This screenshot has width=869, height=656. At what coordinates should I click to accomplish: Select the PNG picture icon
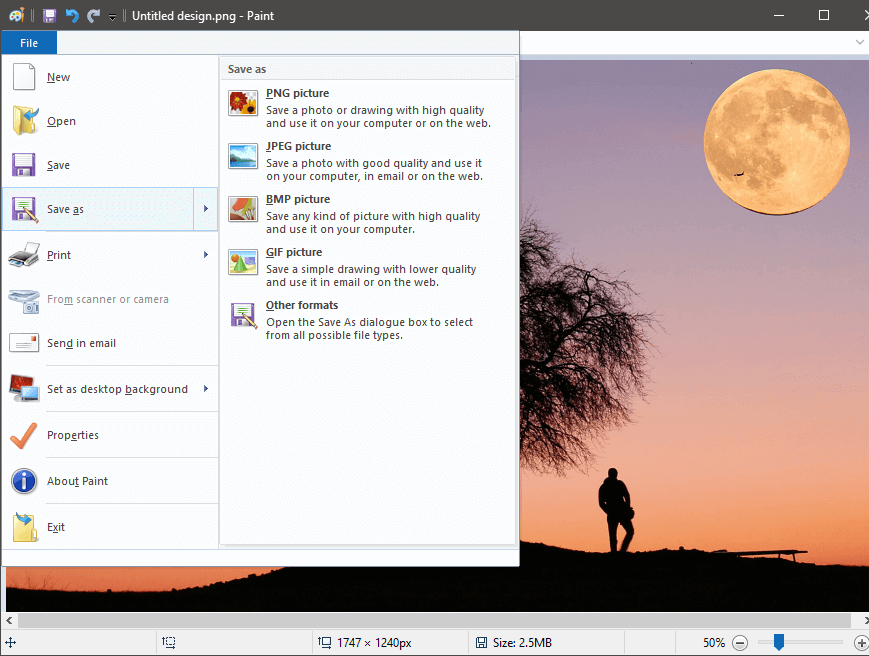(243, 103)
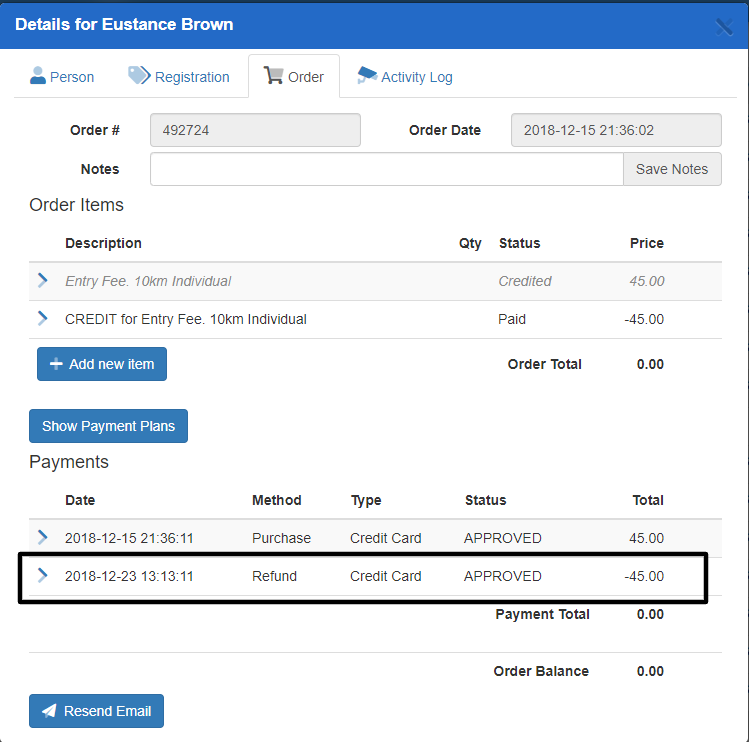This screenshot has height=742, width=749.
Task: Expand the Refund payment row details
Action: 42,576
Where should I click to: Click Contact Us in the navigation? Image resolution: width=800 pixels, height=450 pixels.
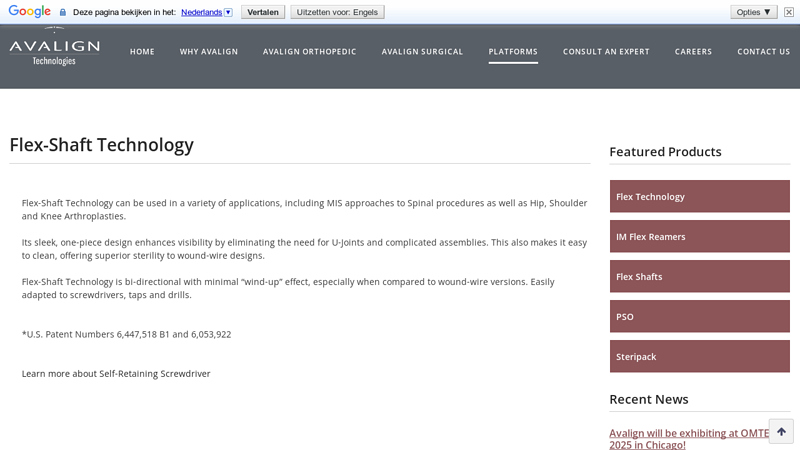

_ _ _

Requirements => Switch "navigation" to "header menu" throughout the data above and write out every line again with nothing else changed. Omit the pictures from your answer.

Task result =>
This screenshot has width=869, height=656. At what coordinates should I click to accomplish: Select the PNG picture icon
(243, 103)
This screenshot has height=742, width=749.
Task: Expand the Refund payment row details
Action: 42,576
Where should I click to: Click Contact Us in the header menu? Image resolution: width=800 pixels, height=450 pixels.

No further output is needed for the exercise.